The tenants I had in my home decided to leave for another state, so we moved back into our home. It's been okay, DH has been gone trucking again but he's here for the week. I'm having a belated birthday celebration for him today and invited SS24 and SS19. To recap for those of you who aren't familiar with my story, DH had custody of his first 2 kids from when they were about 5 and 10, and I came into the picture 2 years later. We didn't have the best relationship, and SS24 was forced out (by me as the driving factor) because he wouldn't save to leave and he didn't respect the house rules. SS19 left last year after dropping out of high school and being forced to join a job corp program *again with me as a driving factor) which he was kicked out of 4 months later for possession of marijuana. 

I had downsized into a tiny studio during this time because I called it, I knew he'd either quit or get kicked out and I didn't want there to be any possibilities of him asking to move back, so he moved in with SS24. This setup works well for SS24 since he is using SS19 to babysit, and now oopsy baby number 2 is on the way so there is no incentive in wanting SS19 to leave. The way I see it, it's all playing out and I'm watching from afar.

But now I'm back in the house and celebrating DH today and I invited them. I thought it would be cruel not to, and I know DH's grandson brings him joy. I've only ever seen his grandson when he was born, but haven't taken much initiative to see him because of who SS24 is as  a person (most likely will try to use us as babysitters). But I have pushed DH to go visit them and he did about once a month while he was home. 
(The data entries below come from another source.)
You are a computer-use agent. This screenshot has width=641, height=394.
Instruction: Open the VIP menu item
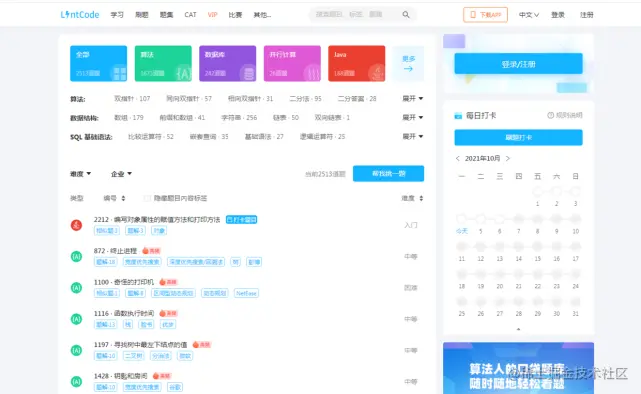pos(213,15)
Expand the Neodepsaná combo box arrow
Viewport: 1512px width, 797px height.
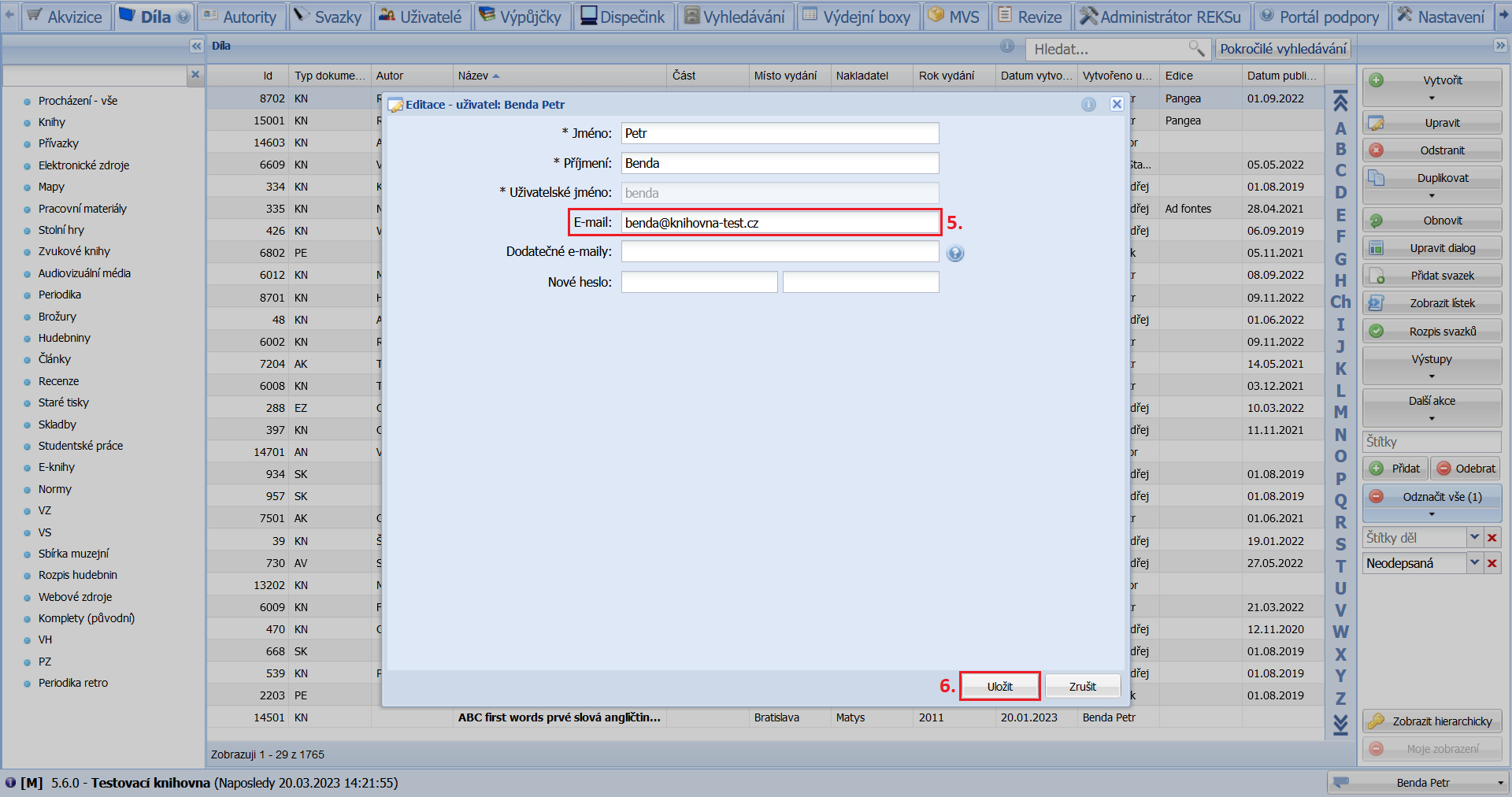tap(1475, 563)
I am having some anxiety about today now though. I've decided to do a get together in the evening, so what if SS24 asks if gf and baby can sleep over (he has to go work the overnight shift after our party). What if SS19 asks if he can sleep over with the baby? I don't wanna be rude, but I don't want to be close to them, I'm only inviting them so that DH can be celebrated by them, I don't want to open a door where they can stay over. I am just not ready for that. How should I word the "no" if they do ask to sleep over in a way that respects my boundaries but doesn't leave them feeling like crap?

Comments

Yesterdays's picture

The thing I tend to do in this scenario is make it obvious in a friendly way before they were to arrive that you aren't wanting or expecting to have them over.
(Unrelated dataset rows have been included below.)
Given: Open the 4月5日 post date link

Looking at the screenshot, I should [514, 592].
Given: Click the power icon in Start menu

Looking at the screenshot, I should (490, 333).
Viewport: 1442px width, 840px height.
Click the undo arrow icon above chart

Something like, can't wait to see you guys! If you need help finding a hotel or Airbnb we can advise of ones close by. Looking forward to your visit! See you at noon etc

I agree if you don't want to set a precedence then you need to make it clear the first time they come that they won't be staying over. If you allow them once they'll expect its ok in the future

In other words don't be vague because it would be worse if they arrive with bags and then it's unclear or they ask when they are already at your house...you need to avoid that scenario.. 

SMto3's picture

for your response. They live about an hour away, so what I'm thinking is they're taking a cab here. So it's a bit of a different dynamic.

Winterglow's picture

If they're only an hour away then they have no reason sleep over.

If they outstay their welcome in the hope of staying (and  we all know it won't be for just one night),  be blunt. It's getting close to your bedtime. You're tired. No, they can't stay. Call them an uber.

However, I agree that you'd best let them know before they arrive that they can't stay. Just make sure your husband is on the same page.

 

Harry's picture

Think about about starting fresh.  SS has to earn your trust ,  give him all the rope he needs . Hopefully he turned it around .  GK are to be spoiled.  Because they go hone 

SMto3's picture

While I do feel GK are to be spoiled, I don't consider Step gk as my own....so there's no incentive to spoil. 

Lillywy00's picture

I am having some anxiety about today now though. I've decided to do a get together in the evening, so what if SS24 asks if gf and baby can sleep over (he has to go work the overnight shift after our party). What if SS19 asks if he can sleep over with the baby? I don't wanna be rude, but I don't want to be close to them, I'm only inviting them so that DH can be celebrated by them, I don't want to open a door where they can stay over. I am just not ready for that. How should I word the "no" if they do ask to sleep over in a way that respects my boundaries but doesn't leave them feeling like crap?
 

like this .... "NO!" .... (end of conversation) 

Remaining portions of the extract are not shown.